Its kind of hard to figure out what might the exact issue with the layout of the text without having to see it but here is what this article (Practical Tips for Utilizing Columns of Text in Your Layouts) says about using multiple columns in websites
Many print and web designs you see today employ a simple, single
column design for the main text element. Most printed books use one
column of text per page, although this was not always the trend. Many
older hardcover books featured two columns of text per page; multiple
column formats are still commonly used for books such as dictionaries
and almanacs. Using a single column for type on websites is preferred
so that type is easy to read as you scroll down the page.
Multiple column layouts are best reserved for applications that can be
viewed all at once, such as in print projects or for e-readers.

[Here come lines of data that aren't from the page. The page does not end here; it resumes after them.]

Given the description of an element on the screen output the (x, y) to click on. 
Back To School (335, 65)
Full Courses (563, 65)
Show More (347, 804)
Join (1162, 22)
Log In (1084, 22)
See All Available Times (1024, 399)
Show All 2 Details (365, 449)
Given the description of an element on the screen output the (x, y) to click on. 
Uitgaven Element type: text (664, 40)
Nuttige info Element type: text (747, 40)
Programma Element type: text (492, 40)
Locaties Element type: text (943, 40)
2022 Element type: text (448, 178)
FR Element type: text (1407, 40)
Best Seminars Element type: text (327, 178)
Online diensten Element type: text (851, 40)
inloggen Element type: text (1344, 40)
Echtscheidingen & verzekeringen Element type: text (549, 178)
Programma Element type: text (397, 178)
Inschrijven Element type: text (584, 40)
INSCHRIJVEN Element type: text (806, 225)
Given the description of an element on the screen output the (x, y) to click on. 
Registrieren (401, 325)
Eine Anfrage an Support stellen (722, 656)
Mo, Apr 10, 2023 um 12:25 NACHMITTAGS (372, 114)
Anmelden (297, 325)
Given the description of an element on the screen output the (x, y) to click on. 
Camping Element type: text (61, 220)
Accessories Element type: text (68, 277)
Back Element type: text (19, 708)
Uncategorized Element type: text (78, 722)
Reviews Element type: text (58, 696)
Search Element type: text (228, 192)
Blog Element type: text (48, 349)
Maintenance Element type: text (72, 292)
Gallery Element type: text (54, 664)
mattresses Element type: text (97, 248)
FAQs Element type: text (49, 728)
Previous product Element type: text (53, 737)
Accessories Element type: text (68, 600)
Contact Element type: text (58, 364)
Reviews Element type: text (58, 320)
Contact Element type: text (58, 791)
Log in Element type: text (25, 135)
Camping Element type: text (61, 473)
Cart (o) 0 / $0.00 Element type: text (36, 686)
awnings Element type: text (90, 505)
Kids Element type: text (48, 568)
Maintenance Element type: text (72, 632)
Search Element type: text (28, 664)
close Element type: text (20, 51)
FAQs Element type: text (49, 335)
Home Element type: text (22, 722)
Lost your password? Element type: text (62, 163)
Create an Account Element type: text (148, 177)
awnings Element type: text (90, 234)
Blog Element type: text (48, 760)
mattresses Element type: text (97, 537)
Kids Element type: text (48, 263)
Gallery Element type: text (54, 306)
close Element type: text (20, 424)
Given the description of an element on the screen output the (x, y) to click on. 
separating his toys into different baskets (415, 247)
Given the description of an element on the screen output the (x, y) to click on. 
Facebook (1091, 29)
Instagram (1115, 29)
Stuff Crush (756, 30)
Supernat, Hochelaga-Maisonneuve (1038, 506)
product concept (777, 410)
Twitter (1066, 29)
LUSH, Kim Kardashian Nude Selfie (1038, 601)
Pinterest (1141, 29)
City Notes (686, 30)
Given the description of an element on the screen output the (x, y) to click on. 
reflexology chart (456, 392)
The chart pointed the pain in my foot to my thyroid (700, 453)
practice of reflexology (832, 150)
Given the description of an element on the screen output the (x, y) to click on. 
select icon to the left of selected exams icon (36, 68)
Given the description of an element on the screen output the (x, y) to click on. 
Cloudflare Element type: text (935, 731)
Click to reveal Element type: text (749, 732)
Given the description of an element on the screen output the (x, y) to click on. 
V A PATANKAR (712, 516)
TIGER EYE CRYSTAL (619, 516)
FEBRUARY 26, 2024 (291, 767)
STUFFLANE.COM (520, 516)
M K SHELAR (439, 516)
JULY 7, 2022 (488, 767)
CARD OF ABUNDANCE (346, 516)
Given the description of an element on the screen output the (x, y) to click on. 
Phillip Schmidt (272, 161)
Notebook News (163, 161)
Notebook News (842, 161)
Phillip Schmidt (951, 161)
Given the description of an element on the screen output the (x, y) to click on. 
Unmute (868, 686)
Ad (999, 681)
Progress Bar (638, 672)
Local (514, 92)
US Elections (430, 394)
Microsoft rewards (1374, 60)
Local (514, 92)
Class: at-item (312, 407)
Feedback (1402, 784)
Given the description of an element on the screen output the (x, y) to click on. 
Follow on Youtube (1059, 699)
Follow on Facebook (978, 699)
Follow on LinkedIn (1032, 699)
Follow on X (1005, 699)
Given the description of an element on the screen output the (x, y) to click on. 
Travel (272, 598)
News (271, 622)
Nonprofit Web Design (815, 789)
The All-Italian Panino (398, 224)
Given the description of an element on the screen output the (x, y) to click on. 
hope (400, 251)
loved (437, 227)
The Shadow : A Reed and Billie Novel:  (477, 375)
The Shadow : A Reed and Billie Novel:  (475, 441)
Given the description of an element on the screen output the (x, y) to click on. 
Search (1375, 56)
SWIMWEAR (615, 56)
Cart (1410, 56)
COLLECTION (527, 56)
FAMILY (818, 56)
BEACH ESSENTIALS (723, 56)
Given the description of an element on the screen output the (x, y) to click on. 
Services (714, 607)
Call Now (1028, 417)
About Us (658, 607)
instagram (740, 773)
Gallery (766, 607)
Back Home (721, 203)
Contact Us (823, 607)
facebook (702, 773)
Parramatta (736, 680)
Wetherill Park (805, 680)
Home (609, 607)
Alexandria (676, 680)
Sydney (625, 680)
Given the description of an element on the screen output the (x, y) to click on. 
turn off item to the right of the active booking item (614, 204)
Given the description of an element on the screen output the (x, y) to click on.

Multiple column layouts are most commonly used by newspaper and
magazine publishers and in newsletters.
This academic paper (Is Multiple-Column Online Text Better? It Depends!) has this to say about how reading speed might be affected by the use of single and multiple columns
The purpose of this study was to examine how multiple columns and text
justification impact online reading in terms of reading speed,
comprehension, and satisfaction of a narrative passage. Results from
this study showed that reading speed was significantly faster for
two-column full-justified text than for one-column full-justified
text. Post-hoc analyses showed that it was the fastest readers that
benefited the most from this format.
Slower readers showed their fastest reading and highest reading
efficiency at the one-column left-justification condition. This may be
because the very short lines impeded the reader’s ability to take in
an optimal amount of information at each fixation. Gutherie & Wigfield
(2000) assert that a slow reader may lose all information about the
beginning of a sentence from short-term memory before he or she has
read to the end. Slow readers may also have had difficulty "keeping
their place" with the multiple line length conditions for this same
Given below is a graph of the relative reading speed across multiple columns from this article
With regards to your comment of
Also, this article was long enough that I had to scroll back to the
top after I finished the left column to read the right. Is this as bad
for usability as I think it is?
I would definitely agree since you are have to do a sudden transition to a center point in the screen while moving your eyes from bottom to top and while reading ensure that your scan starts from the central point and not from the extreme left. With regards to the optimal amount of text per paragraph,check out this excerpt from this article about Readability
Blocks of text should not be too long or too wide.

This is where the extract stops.